Aim of the task ->
Reproduce the data below line for line, with no changes.

Dataset content ->
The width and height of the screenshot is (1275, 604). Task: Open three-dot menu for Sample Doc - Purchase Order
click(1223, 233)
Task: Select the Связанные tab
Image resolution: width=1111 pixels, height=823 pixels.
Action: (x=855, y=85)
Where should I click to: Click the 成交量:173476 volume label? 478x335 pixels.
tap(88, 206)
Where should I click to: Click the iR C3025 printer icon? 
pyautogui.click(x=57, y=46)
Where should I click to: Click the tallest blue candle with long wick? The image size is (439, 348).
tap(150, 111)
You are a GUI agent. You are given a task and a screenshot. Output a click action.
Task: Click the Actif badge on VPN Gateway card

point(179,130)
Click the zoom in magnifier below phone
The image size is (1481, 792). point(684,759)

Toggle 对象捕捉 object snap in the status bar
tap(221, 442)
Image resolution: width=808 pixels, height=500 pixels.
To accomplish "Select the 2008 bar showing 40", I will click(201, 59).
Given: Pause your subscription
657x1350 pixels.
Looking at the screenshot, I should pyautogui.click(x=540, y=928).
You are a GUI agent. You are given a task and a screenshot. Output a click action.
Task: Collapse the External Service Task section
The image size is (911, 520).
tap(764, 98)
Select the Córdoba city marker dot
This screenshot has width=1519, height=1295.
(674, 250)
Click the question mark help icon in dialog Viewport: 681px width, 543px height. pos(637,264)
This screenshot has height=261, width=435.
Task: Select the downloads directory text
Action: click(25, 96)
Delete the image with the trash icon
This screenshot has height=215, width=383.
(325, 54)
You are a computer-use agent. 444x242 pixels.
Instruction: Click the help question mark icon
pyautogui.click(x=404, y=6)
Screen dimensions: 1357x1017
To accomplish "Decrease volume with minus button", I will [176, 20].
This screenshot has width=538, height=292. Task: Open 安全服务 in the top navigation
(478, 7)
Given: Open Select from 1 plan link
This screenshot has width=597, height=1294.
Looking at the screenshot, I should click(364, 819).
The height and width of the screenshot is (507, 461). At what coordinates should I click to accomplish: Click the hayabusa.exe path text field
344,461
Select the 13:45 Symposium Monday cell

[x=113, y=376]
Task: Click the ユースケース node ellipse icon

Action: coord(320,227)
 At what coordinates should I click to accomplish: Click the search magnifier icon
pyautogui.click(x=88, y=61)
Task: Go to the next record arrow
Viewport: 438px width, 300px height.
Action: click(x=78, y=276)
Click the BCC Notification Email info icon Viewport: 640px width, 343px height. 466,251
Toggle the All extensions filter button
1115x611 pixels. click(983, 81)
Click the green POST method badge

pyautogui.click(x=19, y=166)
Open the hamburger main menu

Output of the task ->
The width and height of the screenshot is (1275, 604). Task: Open three-dot menu for Sample Doc - Purchase Order
click(1223, 233)
Task: Select the Связанные tab
Image resolution: width=1111 pixels, height=823 pixels.
Action: (x=855, y=85)
Where should I click to: Click the 成交量:173476 volume label? 478x335 pixels.
tap(88, 206)
Where should I click to: Click the iR C3025 printer icon? 
pyautogui.click(x=57, y=46)
Where should I click to: Click the tallest blue candle with long wick? The image size is (439, 348).
tap(150, 111)
You are a GUI agent. You are given a task and a screenshot. Output a click action.
Task: Click the Actif badge on VPN Gateway card

point(179,130)
Click the zoom in magnifier below phone
The image size is (1481, 792). point(684,759)

Toggle 对象捕捉 object snap in the status bar
tap(221, 442)
Image resolution: width=808 pixels, height=500 pixels.
To accomplish "Select the 2008 bar showing 40", I will click(201, 59).
Given: Pause your subscription
657x1350 pixels.
Looking at the screenshot, I should pyautogui.click(x=540, y=928).
You are a GUI agent. You are given a task and a screenshot. Output a click action.
Task: Collapse the External Service Task section
The image size is (911, 520).
tap(764, 98)
Select the Córdoba city marker dot
This screenshot has width=1519, height=1295.
(674, 250)
Click the question mark help icon in dialog Viewport: 681px width, 543px height. pos(637,264)
This screenshot has height=261, width=435.
Task: Select the downloads directory text
Action: click(25, 96)
Delete the image with the trash icon
This screenshot has height=215, width=383.
(325, 54)
You are a computer-use agent. 444x242 pixels.
Instruction: Click the help question mark icon
pyautogui.click(x=404, y=6)
Screen dimensions: 1357x1017
To accomplish "Decrease volume with minus button", I will [176, 20].
This screenshot has width=538, height=292. Task: Open 安全服务 in the top navigation
(478, 7)
Given: Open Select from 1 plan link
This screenshot has width=597, height=1294.
Looking at the screenshot, I should click(364, 819).
The height and width of the screenshot is (507, 461). At what coordinates should I click to accomplish: Click the hayabusa.exe path text field
344,461
Select the 13:45 Symposium Monday cell

[x=113, y=376]
Task: Click the ユースケース node ellipse icon

Action: coord(320,227)
 At what coordinates should I click to accomplish: Click the search magnifier icon
pyautogui.click(x=88, y=61)
Task: Go to the next record arrow
Viewport: 438px width, 300px height.
Action: click(x=78, y=276)
Click the BCC Notification Email info icon Viewport: 640px width, 343px height. 466,251
Toggle the All extensions filter button
1115x611 pixels. click(983, 81)
Click the green POST method badge

pyautogui.click(x=19, y=166)
Open the hamburger main menu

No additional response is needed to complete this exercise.